By my 10th game, against Wowo Pickens, I realized that Dave Rubin's spread was going to be a threat--he had run up the score against two players and was about 200-300 spread points ahead of those just under him, and he even had a higher spread than one of the players with more wins. So I didn't just need to win my next two games, but I needed to win big. So even though I had a healthy lead in this game, when we got to turn 11, and I counted 11 tiles remaining, I spent about 5 minutes figuring out what might happen with the Q, and whether I needed to exchange it at that point. I did exchange it, and I spent a few minutes on each turn, running down my clock, calculating feverishly. But it paid off, and I was able to stick Wowo, who had not been tracking, with the Q for a 127-point victory.
Meanwhile, I spoke with a friend from Dallas whose girlfriend thought her uncle might have some work for me.
Now came the king-of-the-hill round, and I was at 7 games, with Ellen Johnson already untouchable at 9 games. So I needed her to beat Dave Rubin (8-2) by a lot of points, or I needed to make up about 150 spread points against Craig Mobley (8-2). Needing a big win, I challenged Craig's first word, GALLANTS (hooked to my GUT), and lost. Not good. 71-point lead for Craig now. But I scored healthily, and drew well, and by the 7th turn, I was TRUsTInG that my luck was turning. But his lead was still 58, and both blanks were now out. But a 46-point J play brought me within 20. Then a 30-point play brought me within 6. And then DARNING gave me the lead. And then the last U came out, and the Q calculations began. At least on my end of the board, because it turned out that Craig had already scratched off the Q. Mistake for him. I went for turnover to try and draw that Q to my U, while at the same time blocking places where he might play it, and score points as well. Not an easy job. But besides mistracking, Craig helped me along by challenging FIVER and allowing me to go out for a 146-point victory, which brough my spread to 605, exactly the same as Dave Rubin's. So as long as he didn't tie, I had second place.
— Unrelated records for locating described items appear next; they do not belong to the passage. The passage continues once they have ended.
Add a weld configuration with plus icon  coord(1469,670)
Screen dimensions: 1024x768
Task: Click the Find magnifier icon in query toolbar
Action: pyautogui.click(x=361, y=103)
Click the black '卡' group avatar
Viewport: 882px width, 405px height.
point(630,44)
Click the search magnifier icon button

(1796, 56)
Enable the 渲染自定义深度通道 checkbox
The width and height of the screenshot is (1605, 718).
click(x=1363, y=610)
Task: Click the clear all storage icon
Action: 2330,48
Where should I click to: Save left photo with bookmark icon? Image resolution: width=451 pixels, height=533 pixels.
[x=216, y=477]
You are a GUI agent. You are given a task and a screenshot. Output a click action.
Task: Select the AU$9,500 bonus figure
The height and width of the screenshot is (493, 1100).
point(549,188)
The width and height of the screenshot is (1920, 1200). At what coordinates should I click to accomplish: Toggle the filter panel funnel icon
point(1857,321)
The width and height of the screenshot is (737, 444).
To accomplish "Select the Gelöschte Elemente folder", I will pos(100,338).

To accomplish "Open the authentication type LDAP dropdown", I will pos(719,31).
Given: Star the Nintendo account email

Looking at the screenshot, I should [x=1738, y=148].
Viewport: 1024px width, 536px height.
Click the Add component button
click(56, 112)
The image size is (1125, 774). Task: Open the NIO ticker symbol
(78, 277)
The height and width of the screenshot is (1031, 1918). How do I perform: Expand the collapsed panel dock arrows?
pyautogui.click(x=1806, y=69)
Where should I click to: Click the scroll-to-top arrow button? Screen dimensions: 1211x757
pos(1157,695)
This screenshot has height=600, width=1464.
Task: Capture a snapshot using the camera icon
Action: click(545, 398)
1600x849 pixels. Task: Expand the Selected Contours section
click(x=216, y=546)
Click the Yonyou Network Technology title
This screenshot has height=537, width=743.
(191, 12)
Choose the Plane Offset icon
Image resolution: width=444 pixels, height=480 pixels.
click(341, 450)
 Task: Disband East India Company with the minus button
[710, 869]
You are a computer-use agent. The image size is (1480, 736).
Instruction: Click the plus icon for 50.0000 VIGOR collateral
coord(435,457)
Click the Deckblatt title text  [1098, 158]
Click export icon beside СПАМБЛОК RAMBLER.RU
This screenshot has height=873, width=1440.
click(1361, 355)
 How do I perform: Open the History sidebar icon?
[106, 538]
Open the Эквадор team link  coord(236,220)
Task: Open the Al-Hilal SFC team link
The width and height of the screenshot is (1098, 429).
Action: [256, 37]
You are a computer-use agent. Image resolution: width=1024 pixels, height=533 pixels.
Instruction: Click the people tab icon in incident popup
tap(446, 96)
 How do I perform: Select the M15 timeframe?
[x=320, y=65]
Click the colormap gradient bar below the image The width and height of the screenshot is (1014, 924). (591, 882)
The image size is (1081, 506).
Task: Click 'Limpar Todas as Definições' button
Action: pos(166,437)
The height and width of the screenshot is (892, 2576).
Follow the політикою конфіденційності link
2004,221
But just like in Salado, my placement was out of my hands. All I could do was walk past his game surreptitiously and try to catch a glance at the scoresheets. It was a tough wait, but worth it, as Dave lost, and I had my second place!
But let's give myself a bit of the credit. Studying those fours payed off. Knowledge of words like WAST YODH HALM DUIT KATE* CERO OXID VAIR COTE WOAD and JATO surely tilted the balance in more than one game.
I didn't have to wait long for the awards ceremony, and when it was my turn to walk up for my prize, I took great pride in announcing that I had sacrificed my job for this victory, and that it was totally worth it.
Tournament over, I was mighty hungry and a little disappointed that Tiger hadn't done better in Augusta. I scooted on out of there and raced down I-35 to my favorite Colombian restaurant, and thus endeth this Scrabble adventure.